== TEXTO SELECIONADO ==
┄┄┄┄┄┄┄┄┄┄

O estupro cometido contra pessoa sem capacidade ou condições de consentir, com violência ficta, deixou de integrar o art. 213 do CP para configurar crime autônomo, previsto no art. 217-A, sob a nomenclatura “estupro de vulnerável”. Seu teor é o seguinte: “Ter conjunção carnal ou praticar outro ato libidinoso com menor de 14 (catorze) anos: Pena – reclusão, de 8 (oito) a 15 (quinze) anos. § 1º Incorre na mesma pena quem pratica as ações descritas no caput com alguém que, por enfermidade ou deficiência mental, não tem o necessário discernimento para a prática do ato, ou que, por qualquer outra causa, não pode oferecer resistência. § 2º (Vetado.) § 3º Se da conduta resulta lesão corporal de natureza grave: Pena – reclusão, de 10 (dez) a 20 (vinte) anos. § 4º Se da conduta resulta morte: Pena – reclusão, de 12 (doze) a 30 (trinta) anos”.

Dessa forma, as condições acima aludidas passaram a integrar o tipo penal do art. 217-A, com sanções próprias, distintas das reprimendas impostas ao crime sexual praticado com violência real. Antes, o operador do direito necessitava lançar mão da ficção legal contida no art. 224 do CP para lograr enquadrar o agente nas penas do art. 213 ou do revogado art. 214 do CP. Agora, a subsunção típica do fato será direta no 217-A do CP.

┄┄┄┄┄┄┄┄┄┄

[Entradas armazenadas]
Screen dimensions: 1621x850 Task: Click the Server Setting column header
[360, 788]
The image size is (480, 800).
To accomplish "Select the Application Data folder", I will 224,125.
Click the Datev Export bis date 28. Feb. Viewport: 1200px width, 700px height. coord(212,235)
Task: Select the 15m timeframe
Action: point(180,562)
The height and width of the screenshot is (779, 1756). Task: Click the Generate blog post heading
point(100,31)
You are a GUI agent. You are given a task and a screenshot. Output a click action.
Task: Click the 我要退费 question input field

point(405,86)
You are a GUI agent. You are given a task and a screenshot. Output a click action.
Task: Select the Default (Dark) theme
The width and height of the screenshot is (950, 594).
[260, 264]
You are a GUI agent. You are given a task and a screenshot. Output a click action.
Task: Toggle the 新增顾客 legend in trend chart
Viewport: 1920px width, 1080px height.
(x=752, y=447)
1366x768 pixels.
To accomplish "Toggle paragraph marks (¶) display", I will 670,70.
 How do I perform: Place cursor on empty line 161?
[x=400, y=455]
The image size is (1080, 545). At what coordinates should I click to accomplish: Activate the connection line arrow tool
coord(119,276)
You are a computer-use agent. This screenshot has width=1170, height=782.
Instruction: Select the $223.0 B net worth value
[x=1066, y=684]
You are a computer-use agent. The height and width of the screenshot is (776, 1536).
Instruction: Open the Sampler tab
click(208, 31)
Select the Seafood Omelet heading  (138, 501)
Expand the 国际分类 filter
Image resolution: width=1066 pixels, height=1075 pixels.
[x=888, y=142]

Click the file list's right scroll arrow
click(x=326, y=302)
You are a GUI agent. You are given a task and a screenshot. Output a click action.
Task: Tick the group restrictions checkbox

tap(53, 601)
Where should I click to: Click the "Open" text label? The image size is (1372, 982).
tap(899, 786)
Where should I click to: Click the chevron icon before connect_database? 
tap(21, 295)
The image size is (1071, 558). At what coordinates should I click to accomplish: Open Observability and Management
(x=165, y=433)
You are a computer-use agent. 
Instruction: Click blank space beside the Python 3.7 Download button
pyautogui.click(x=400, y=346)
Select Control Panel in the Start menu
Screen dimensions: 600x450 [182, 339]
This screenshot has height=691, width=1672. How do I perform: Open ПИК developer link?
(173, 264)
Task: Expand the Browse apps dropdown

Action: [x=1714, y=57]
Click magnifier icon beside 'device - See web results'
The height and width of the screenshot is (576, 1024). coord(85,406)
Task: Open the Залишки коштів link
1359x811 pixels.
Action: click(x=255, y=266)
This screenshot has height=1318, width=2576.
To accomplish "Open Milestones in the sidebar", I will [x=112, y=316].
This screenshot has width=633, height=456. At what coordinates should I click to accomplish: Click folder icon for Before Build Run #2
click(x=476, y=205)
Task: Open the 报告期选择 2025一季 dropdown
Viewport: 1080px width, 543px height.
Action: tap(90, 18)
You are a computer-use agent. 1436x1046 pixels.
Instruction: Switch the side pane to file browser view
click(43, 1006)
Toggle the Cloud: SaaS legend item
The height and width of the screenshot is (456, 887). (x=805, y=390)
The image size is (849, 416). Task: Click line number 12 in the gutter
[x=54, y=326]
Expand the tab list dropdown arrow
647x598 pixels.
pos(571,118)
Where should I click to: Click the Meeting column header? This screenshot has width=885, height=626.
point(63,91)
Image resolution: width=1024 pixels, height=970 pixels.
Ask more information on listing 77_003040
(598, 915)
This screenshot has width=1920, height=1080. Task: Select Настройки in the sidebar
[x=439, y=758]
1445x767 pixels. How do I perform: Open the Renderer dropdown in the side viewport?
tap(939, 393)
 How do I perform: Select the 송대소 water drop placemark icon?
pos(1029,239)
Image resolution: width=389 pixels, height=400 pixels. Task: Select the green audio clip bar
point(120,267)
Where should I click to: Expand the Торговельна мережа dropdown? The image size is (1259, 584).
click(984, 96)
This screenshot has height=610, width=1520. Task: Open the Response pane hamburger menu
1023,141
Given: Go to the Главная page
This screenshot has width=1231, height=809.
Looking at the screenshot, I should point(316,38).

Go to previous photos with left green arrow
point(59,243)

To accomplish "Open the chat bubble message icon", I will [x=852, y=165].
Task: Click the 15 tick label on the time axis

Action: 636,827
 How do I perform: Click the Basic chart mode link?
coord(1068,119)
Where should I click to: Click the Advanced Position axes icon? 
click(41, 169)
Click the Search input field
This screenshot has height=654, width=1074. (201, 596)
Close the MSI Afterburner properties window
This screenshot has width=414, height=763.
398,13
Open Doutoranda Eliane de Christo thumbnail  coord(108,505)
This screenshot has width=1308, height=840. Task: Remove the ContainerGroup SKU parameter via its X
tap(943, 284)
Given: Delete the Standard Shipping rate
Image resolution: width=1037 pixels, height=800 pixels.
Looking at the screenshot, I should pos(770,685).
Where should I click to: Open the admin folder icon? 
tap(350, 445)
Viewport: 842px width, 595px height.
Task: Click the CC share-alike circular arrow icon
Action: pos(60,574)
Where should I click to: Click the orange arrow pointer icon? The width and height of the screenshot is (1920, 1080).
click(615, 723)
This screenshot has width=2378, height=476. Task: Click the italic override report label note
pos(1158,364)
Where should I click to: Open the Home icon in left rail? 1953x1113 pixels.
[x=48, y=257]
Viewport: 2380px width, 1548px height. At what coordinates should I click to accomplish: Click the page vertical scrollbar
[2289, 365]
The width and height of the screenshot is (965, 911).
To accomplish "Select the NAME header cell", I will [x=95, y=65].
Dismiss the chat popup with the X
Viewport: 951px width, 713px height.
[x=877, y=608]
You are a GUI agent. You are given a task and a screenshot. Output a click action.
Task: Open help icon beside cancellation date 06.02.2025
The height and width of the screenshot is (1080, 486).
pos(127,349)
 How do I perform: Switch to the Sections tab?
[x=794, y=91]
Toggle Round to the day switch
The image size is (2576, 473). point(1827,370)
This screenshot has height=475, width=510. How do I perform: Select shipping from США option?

┄┄┄┄┄┄┄┄┄┄

== O PROBLEMA ==
Por favor, copie do texto sobre estupro de vulnerável o trecho que começa em "Dessa forma, as" e termina em "217-A do CP.".

== RESULTADO FINAL ==
Dessa forma, as condições acima aludidas passaram a integrar o tipo penal do art. 217-A, com sanções próprias, distintas das reprimendas impostas ao crime sexual praticado com violência real. Antes, o operador do direito necessitava lançar mão da ficção legal contida no art. 224 do CP para lograr enquadrar o agente nas penas do art. 213 ou do revogado art. 214 do CP. Agora, a subsunção típica do fato será direta no 217-A do CP.